WHAT YOU WILL DO: Search the entries below for the word "bottom" and copy each line that has it.

THE RECORDS:
╭──

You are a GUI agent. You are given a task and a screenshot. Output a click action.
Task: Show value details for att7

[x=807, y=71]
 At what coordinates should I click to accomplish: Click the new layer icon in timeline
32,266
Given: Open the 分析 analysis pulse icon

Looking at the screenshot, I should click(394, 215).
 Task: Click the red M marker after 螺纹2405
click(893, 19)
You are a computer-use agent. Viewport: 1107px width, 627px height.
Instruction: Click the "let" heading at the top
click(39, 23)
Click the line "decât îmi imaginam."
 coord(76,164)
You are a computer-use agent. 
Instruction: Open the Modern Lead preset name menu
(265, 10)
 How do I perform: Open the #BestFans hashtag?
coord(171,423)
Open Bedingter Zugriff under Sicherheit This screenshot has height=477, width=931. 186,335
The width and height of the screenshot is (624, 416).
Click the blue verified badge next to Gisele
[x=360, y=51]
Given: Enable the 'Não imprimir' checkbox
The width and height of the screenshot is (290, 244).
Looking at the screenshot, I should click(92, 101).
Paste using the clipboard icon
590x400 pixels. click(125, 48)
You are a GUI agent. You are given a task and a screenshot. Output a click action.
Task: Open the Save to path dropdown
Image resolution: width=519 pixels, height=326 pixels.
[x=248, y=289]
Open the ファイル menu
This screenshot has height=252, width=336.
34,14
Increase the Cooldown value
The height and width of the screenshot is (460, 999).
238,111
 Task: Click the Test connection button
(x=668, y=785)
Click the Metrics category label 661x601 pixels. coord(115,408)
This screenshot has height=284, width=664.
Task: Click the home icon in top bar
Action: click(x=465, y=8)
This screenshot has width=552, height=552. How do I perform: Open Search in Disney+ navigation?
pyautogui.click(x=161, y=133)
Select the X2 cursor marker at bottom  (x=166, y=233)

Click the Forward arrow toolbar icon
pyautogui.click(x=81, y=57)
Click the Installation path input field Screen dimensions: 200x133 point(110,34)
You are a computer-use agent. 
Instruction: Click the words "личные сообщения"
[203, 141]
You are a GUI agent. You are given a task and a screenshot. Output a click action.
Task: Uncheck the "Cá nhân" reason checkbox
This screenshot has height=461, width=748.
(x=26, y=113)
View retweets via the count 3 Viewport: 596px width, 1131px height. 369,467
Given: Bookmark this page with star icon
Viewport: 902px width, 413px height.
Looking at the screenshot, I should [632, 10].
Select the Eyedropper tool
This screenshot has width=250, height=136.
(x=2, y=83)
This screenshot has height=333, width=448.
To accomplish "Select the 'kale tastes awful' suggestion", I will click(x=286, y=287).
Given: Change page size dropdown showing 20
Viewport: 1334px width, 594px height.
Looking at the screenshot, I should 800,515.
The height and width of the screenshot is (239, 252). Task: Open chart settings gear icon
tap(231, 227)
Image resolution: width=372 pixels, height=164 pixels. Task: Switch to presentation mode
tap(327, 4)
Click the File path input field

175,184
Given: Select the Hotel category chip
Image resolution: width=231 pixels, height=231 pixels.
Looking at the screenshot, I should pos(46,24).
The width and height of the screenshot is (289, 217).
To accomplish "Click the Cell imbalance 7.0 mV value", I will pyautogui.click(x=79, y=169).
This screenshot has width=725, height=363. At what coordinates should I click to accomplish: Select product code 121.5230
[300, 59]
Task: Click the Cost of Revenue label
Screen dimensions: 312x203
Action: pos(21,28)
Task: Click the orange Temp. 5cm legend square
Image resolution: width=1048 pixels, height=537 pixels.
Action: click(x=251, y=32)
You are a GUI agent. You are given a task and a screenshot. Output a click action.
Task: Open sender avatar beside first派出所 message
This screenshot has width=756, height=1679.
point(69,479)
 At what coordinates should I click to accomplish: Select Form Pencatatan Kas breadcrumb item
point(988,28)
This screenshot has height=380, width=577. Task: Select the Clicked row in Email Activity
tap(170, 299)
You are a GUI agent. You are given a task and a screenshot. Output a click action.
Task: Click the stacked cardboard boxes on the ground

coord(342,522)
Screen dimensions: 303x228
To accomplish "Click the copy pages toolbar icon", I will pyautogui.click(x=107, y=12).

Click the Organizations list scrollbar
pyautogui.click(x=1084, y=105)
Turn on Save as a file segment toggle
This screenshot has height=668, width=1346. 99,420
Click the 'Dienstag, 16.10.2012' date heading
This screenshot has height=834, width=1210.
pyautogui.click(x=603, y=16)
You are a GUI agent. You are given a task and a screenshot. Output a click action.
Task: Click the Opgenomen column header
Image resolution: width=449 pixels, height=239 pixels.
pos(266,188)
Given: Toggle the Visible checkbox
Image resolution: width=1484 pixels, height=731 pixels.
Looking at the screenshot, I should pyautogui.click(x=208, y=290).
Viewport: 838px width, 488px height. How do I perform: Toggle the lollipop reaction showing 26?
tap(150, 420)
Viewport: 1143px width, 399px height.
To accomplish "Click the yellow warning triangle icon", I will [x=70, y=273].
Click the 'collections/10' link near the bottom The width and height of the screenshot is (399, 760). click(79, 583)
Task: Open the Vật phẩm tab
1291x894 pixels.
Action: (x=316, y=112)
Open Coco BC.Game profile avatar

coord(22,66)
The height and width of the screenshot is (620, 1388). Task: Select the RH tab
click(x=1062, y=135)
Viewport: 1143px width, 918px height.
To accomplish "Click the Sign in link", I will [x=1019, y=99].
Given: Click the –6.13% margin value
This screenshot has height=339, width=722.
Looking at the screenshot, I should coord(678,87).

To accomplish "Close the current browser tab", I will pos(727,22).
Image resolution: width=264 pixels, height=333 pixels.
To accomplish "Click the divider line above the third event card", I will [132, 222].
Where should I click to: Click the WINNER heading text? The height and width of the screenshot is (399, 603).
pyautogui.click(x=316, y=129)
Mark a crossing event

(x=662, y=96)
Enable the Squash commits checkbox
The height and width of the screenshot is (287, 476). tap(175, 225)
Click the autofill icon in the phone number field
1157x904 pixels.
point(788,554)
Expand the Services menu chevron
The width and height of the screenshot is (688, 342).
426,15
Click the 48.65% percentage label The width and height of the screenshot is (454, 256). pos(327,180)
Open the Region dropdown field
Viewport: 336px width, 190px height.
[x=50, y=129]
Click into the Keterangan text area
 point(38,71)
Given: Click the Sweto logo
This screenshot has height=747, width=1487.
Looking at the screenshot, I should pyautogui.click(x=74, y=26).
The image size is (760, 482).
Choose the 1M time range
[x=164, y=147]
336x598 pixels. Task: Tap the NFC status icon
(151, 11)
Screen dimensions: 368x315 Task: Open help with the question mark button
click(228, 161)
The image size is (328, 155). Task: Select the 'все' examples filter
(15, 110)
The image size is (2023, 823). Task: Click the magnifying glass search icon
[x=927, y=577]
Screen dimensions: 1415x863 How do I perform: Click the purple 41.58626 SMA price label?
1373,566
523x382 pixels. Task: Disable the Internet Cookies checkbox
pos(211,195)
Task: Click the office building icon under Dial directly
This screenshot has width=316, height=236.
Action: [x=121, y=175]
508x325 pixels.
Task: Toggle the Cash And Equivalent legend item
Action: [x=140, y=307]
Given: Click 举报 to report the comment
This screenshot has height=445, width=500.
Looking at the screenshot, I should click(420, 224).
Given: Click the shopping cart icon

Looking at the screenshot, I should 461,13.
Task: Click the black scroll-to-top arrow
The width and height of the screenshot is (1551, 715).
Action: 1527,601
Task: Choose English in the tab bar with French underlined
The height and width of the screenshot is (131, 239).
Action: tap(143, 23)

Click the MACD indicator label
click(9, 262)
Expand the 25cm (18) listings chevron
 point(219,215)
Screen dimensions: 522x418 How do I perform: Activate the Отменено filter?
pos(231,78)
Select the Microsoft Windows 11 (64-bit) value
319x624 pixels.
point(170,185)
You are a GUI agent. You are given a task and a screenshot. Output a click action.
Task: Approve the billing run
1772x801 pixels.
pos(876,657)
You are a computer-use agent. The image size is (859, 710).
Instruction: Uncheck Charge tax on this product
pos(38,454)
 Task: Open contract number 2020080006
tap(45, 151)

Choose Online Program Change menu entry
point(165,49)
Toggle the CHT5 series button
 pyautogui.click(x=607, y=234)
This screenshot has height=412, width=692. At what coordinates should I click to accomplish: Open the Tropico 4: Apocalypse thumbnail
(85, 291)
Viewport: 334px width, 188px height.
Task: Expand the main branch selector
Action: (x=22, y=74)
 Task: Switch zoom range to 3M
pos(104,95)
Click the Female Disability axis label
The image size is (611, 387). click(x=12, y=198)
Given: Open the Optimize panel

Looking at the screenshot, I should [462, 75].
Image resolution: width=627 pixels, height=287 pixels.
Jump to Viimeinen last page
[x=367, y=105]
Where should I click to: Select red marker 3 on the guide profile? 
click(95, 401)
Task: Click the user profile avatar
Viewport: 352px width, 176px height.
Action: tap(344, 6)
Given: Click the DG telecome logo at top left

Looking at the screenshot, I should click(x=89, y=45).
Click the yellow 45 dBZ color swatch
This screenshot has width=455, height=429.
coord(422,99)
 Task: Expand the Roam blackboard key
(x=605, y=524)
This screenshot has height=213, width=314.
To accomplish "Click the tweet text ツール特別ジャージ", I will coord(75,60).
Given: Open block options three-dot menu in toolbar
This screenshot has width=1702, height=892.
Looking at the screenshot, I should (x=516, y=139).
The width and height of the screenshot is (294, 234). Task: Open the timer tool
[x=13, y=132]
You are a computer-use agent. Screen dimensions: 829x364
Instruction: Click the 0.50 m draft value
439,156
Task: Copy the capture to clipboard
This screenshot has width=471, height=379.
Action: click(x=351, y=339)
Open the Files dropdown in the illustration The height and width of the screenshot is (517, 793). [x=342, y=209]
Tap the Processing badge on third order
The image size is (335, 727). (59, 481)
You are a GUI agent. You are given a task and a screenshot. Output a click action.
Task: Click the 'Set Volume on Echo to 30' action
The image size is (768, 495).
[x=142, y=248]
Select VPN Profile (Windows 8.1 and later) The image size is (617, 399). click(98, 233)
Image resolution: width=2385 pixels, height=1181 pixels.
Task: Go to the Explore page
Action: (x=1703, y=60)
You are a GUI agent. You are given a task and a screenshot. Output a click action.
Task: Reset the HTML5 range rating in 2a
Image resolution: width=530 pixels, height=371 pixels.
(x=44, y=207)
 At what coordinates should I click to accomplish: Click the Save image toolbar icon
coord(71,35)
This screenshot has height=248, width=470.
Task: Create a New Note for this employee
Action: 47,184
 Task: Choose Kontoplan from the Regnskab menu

╰──

REPLY TO THE EXERCISE:
Select the X2 cursor marker at bottom  (x=166, y=233)
Click the 'collections/10' link near the bottom The width and height of the screenshot is (399, 760). click(79, 583)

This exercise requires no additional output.